──────── THE DATA ────────

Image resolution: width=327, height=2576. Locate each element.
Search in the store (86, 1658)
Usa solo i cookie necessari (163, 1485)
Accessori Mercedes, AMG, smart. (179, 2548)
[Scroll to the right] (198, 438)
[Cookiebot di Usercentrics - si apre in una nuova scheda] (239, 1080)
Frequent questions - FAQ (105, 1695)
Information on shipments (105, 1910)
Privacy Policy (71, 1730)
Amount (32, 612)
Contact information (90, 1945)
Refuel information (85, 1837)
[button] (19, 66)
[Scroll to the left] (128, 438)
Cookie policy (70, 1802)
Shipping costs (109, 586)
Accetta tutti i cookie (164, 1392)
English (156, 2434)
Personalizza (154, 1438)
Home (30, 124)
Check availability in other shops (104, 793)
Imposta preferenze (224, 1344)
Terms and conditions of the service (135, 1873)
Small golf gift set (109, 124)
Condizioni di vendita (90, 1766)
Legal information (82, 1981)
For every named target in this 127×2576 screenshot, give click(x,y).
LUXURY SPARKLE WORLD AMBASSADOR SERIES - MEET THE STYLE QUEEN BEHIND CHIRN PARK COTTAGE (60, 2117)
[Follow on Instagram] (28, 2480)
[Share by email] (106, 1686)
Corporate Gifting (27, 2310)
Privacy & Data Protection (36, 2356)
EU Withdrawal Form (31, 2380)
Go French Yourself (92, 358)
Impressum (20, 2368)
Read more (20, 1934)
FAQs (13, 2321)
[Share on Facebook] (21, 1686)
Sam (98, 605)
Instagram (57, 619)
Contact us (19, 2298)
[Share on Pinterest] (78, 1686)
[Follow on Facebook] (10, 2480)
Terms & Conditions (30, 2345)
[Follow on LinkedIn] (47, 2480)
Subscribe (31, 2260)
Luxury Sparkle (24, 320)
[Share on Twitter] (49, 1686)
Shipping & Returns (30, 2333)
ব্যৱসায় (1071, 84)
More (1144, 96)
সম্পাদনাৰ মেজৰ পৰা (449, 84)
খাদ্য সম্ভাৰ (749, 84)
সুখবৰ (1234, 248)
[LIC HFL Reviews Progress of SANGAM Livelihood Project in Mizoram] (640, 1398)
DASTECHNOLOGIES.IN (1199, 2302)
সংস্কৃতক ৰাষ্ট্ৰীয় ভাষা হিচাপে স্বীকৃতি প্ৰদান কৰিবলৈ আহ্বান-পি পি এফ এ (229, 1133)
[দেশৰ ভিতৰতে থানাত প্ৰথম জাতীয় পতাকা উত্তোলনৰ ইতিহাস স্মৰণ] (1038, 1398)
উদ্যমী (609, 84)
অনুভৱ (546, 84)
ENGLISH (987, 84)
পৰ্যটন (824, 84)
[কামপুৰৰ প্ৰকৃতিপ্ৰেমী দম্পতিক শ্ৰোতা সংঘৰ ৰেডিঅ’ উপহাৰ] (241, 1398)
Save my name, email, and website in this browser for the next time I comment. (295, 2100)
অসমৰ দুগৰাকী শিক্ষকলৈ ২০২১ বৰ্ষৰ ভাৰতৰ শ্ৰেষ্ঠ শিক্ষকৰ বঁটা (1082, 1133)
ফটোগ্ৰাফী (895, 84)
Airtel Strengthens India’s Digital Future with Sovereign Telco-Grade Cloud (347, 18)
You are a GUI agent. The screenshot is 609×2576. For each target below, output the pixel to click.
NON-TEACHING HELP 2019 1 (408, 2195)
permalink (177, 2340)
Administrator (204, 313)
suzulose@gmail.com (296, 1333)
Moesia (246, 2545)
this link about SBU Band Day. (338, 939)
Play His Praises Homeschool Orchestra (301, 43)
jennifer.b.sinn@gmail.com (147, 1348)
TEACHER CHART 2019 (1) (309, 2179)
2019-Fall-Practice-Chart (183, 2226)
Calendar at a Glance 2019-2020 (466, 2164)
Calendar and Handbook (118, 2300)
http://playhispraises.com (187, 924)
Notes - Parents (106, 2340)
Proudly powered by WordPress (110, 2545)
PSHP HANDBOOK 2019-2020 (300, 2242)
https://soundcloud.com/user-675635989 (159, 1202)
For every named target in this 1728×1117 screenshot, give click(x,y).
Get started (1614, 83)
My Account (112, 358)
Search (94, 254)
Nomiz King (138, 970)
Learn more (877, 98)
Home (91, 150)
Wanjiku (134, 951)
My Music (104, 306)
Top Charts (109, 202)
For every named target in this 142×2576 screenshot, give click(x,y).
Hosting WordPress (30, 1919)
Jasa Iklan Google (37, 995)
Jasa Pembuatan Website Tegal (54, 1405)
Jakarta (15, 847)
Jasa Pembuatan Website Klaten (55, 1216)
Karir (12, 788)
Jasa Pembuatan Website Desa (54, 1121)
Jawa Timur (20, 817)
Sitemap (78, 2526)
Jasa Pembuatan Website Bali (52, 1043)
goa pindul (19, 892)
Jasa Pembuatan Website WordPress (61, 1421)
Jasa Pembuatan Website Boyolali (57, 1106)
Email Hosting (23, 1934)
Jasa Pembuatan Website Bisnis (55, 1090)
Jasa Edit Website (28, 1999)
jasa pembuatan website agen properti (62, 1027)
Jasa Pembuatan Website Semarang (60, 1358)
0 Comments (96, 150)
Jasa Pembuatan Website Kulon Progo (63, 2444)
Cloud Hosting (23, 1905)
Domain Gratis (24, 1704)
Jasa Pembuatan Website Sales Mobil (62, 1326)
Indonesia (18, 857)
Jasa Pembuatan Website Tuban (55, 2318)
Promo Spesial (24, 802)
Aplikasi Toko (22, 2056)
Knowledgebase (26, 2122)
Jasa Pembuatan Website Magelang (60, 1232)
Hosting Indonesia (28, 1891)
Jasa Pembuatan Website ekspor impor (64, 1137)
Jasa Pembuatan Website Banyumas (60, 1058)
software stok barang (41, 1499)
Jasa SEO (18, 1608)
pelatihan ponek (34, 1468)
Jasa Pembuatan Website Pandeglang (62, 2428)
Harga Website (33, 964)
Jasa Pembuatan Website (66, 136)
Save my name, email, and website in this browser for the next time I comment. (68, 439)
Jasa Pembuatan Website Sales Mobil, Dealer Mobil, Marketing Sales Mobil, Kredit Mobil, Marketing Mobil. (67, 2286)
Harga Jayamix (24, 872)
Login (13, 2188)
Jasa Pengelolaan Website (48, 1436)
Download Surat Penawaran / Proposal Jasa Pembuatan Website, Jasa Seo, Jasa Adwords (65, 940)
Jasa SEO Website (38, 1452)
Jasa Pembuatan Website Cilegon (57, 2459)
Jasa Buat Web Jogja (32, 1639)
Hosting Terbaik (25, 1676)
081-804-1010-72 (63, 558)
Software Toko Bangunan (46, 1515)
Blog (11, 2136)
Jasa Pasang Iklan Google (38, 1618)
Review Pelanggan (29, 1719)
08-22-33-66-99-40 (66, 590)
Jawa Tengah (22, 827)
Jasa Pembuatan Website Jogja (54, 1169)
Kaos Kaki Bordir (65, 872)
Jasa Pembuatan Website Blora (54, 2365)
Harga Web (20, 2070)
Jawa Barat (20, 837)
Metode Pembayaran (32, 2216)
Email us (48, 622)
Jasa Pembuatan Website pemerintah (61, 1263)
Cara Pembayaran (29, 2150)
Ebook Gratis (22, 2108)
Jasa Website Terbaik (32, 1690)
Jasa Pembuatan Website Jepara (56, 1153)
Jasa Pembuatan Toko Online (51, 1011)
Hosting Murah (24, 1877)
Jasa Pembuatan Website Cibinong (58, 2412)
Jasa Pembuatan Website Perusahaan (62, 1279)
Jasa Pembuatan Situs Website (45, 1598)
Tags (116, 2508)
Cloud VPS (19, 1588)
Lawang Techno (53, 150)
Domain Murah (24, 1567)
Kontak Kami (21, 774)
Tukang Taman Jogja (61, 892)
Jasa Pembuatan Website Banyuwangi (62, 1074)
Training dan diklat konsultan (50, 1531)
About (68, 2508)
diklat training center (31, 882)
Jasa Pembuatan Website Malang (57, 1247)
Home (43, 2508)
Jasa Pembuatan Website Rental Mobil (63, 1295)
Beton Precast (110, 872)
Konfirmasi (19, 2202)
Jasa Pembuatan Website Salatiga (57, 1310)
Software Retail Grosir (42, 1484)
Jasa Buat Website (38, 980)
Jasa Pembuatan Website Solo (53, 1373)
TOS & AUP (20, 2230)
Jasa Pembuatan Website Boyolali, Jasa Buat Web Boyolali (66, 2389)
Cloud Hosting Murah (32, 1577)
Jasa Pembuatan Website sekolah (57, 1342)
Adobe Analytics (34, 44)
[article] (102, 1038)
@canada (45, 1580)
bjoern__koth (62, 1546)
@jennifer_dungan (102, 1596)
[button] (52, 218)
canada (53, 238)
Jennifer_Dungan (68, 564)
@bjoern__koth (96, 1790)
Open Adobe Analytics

────────

Where the material contains a line with "Analytics", return that line.

Adobe Analytics (34, 44)
Open Adobe Analytics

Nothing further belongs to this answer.